What this exercise asks
• A. In the passage on partial equilibrium analysis, under what conditions does partial equilibrium give a good first approximation?
• B. Carry on the passage about partial equilibrium analysis, starting right after its final sentence.

These affected industries have spillover effects on still other 
industries, until the entire economic system is more or less 
involved, and all prices and quantities are affected. This is like 
throwing a rock in a pond and examining the ripples deriving in 
every direction until the stability of the entire pond is affected. The 
size of the ripples declines as they move farther and farther away 
from the point of impact. Similarly, industries further removed or 
less related to the automobile industry are less affected than more 
closely related industries. 
What is important is that the effect that a change in the 
automobile industry has on the rest of the economy will have 
repercussions (through changes in relative prices and incomes) on 
the automobiles industry itself. This is like the return or feedback 
effect of the ripples in the pond after reaching the shores. These 
repercussions or feedback effects are likely to significantly modify 
the original partial equilibrium conclusions (price and output) 
reached by analysing the automobiles industry in isolation. 
When (as in the automobile example) the repercussions or 
feedback effects from the other industries are significant, partial 
equilibrium analysis is inappropriate. By measuring only the impact 
effect on price and output, partial equilibrium analysis provides a 
misleading measure of the total, final effect after all the 
repercussions or feedback effects from the original change have 
occurred. On the other hand, if the industry in which the original 
change occurs is small and the industry has few direct links with the 
rest of the economy, then partial equilibrium provides a good first 
approximation to the results sought.

Given information
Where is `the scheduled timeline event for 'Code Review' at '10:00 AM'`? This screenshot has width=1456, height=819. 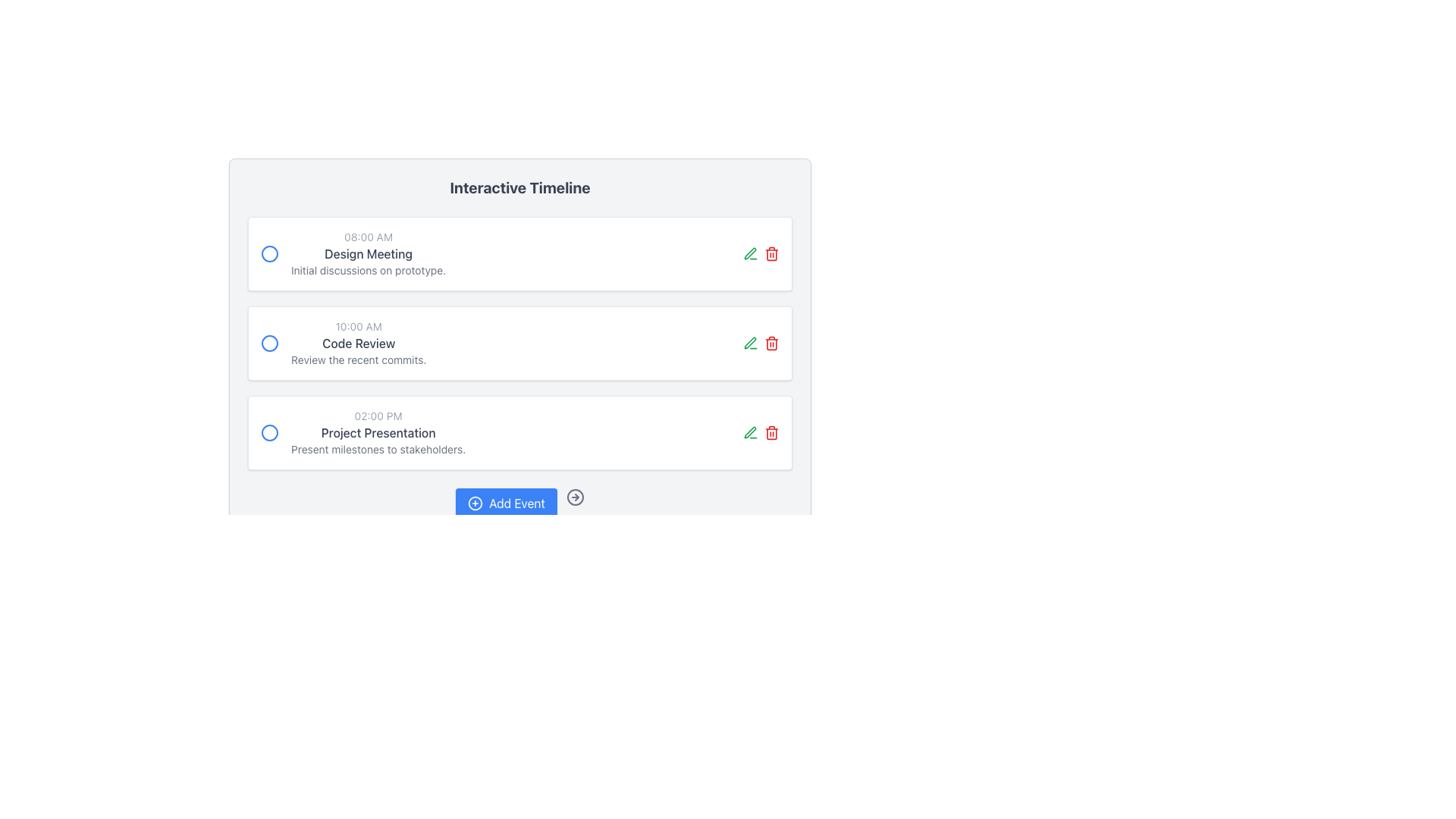 the scheduled timeline event for 'Code Review' at '10:00 AM' is located at coordinates (358, 343).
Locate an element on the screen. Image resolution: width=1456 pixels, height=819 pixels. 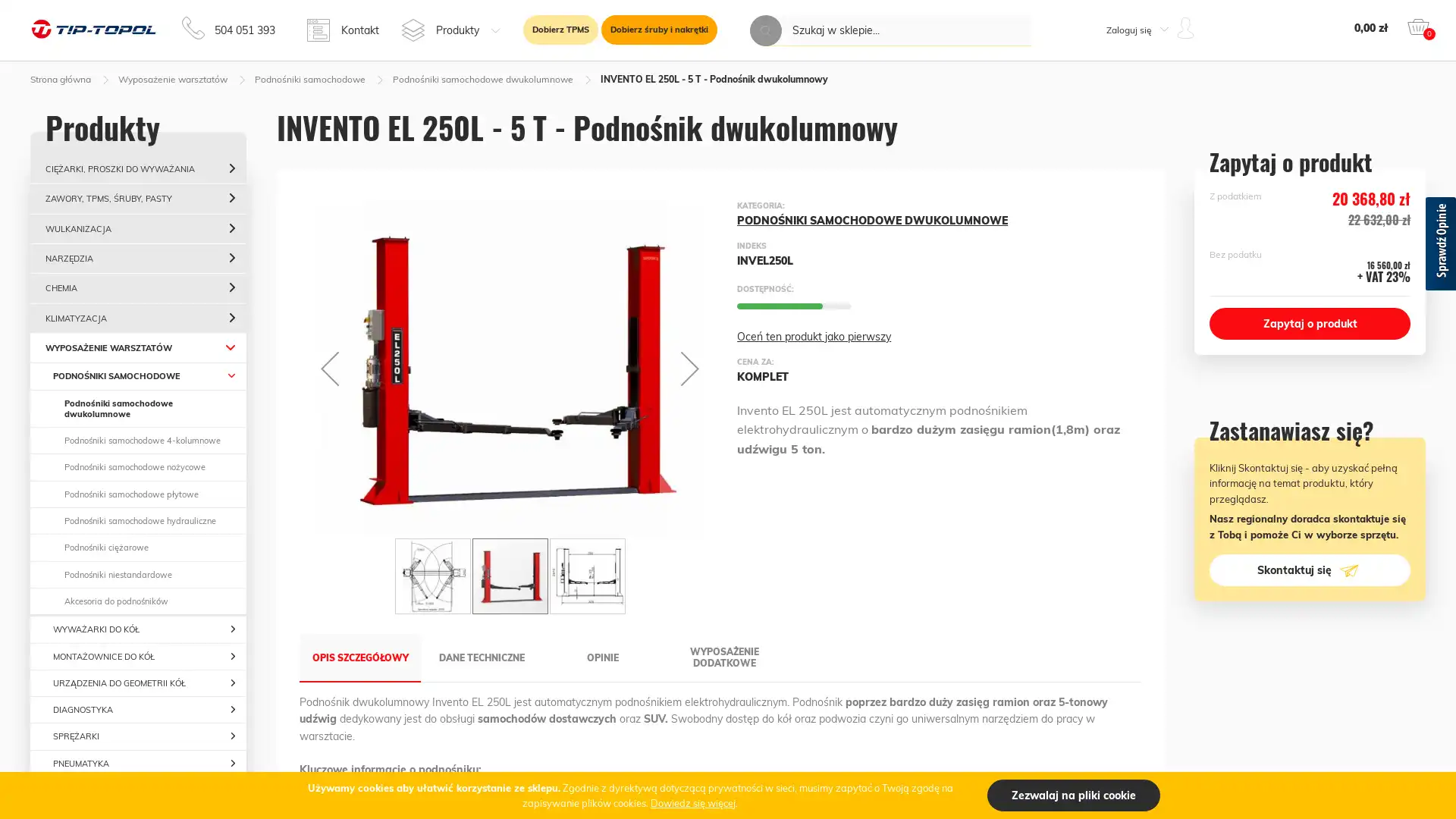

Responses
• A. When the industry where the original change occurs is small and has few direct links with the rest of the economy.

• B.
The logical question is why not use general equilibrium 
analysis all the time and immediately obtain the total, direct, and 
indirect results of a change on the industry (in which the change 
originated) as well as on all the other industries and markets in the 
economy? The answer is that general equilibrium analysis, dealing 
with each and all industries in the economy at the same time, is by 
its very nature difficult, time consuming, and expensive. Happily for 
the practical economist, partial equilibrium analysis often suffices. 
In any event, partial equilibrium analysis represents the appropriate 
point of departure, both for the relaxation of more and more of the 
ceteris paribus or ―other things equal‖ assumptions, and for the 
inclusion of more and more industries in the analysis, as required. 
The first and simplest general equilibrium model was 
introduced in 1874 by the great French economist, Leon Walrus. 
This model and subsequent general equilibrium models are 
necessarily mathematical in nature and include one equation for 
each commodity and input demanded and supplied in the economy, 


as well as market clearing equations. More recently, economists 
have extended and refined the general equilibrium model 
theoretically and proved that under perfect competition, a general 
equilibrium solution of the model usually exists with all markets 
simultaneously in equilibrium.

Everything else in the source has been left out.